What is Standard Error?
Standard error (SE) is a measure of the variability or dispersion of a sample statistic. It estimates how far the sample mean (average) of the data might differ from the true population mean. Standard error is calculated by dividing the standard deviation of the sample by the square root of the sample size.
Standard Error Formula
SE = σ / √n
Where:
- σ = population standard deviation
- n = sample size
When the population standard deviation is unknown, it's often estimated using the sample standard deviation (s).
What is Confidence Interval?
A confidence interval (CI) is a range of values that is likely to contain the population parameter with a certain degree of confidence. It's based on the calculated statistic and the standard error. The most common confidence level is 95%, which means that if you take 100 samples and calculate 95% confidence intervals for each, about 95 of those intervals will contain the true population parameter.
Confidence Interval Formula
CI = x̄ ± (z * SE)
Where:
- x̄ = sample mean
- z = z-score corresponding to the desired confidence level
- SE = standard error
For a 95% confidence interval, the z-score is approximately 1.96. For other confidence levels, different z-scores are used.
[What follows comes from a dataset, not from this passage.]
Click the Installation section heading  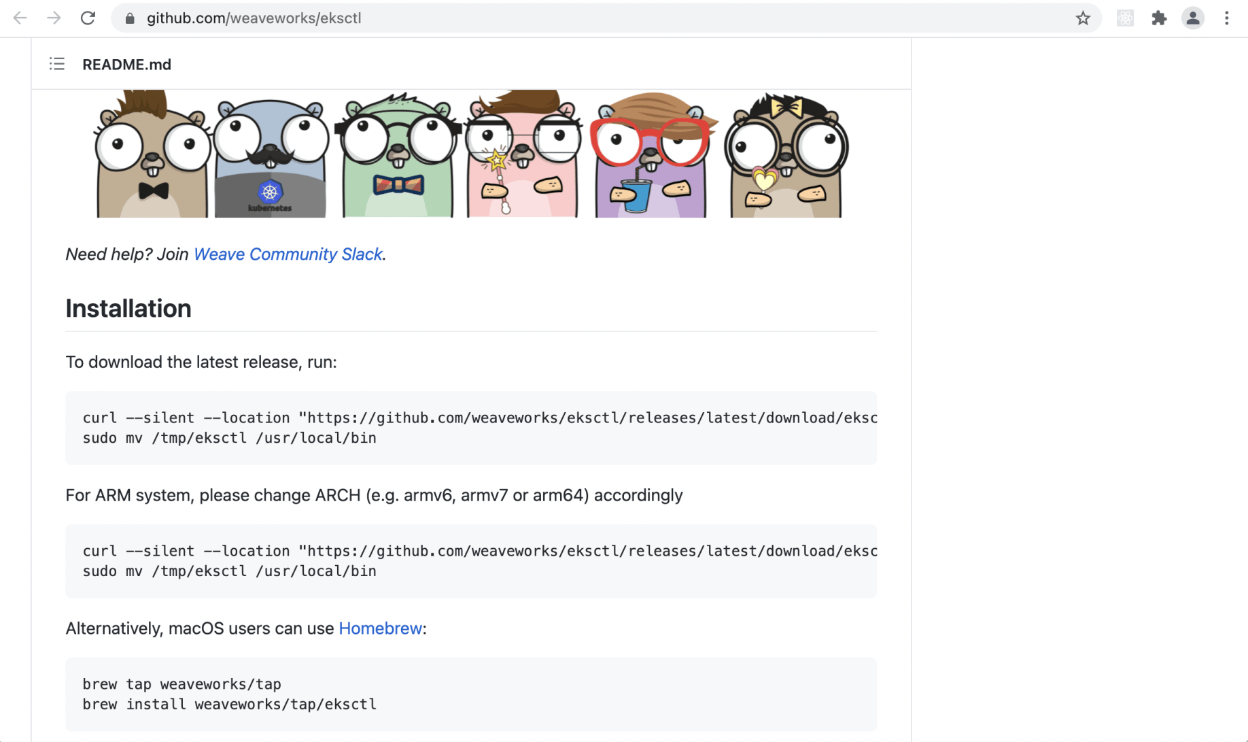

How to Calculate Standard Error and Confidence Interval
To calculate standard error and confidence intervals, follow these steps:
- Calculate the sample mean (x̄)
- Calculate the sample standard deviation (s)
- Determine the sample size (n)
- Calculate the standard error using the formula: SE = s / √n
- Determine the appropriate z-score for your desired confidence level
- Calculate the margin of error: ME = z * SE
- Calculate the confidence interval: CI = x̄ ± ME
Note
For small sample sizes (n < 30), it's often recommended to use the t-distribution instead of the normal distribution when calculating confidence intervals. This calculator uses the normal distribution for simplicity.
Example Calculation
Let's say you have a sample of 25 test scores with a mean of 72 and a standard deviation of 8. You want to calculate the standard error and 95% confidence interval.
- Sample mean (x̄) = 72
- Sample standard deviation (s) = 8
- Sample size (n) = 25
- Standard error (SE) = 8 / √25 = 8 / 5 = 1.6
- Z-score for 95% confidence = 1.96
- Margin of error (ME) = 1.96 * 1.6 = 3.136
- Confidence interval (CI) = 72 ± 3.136 = (68.864, 75.136)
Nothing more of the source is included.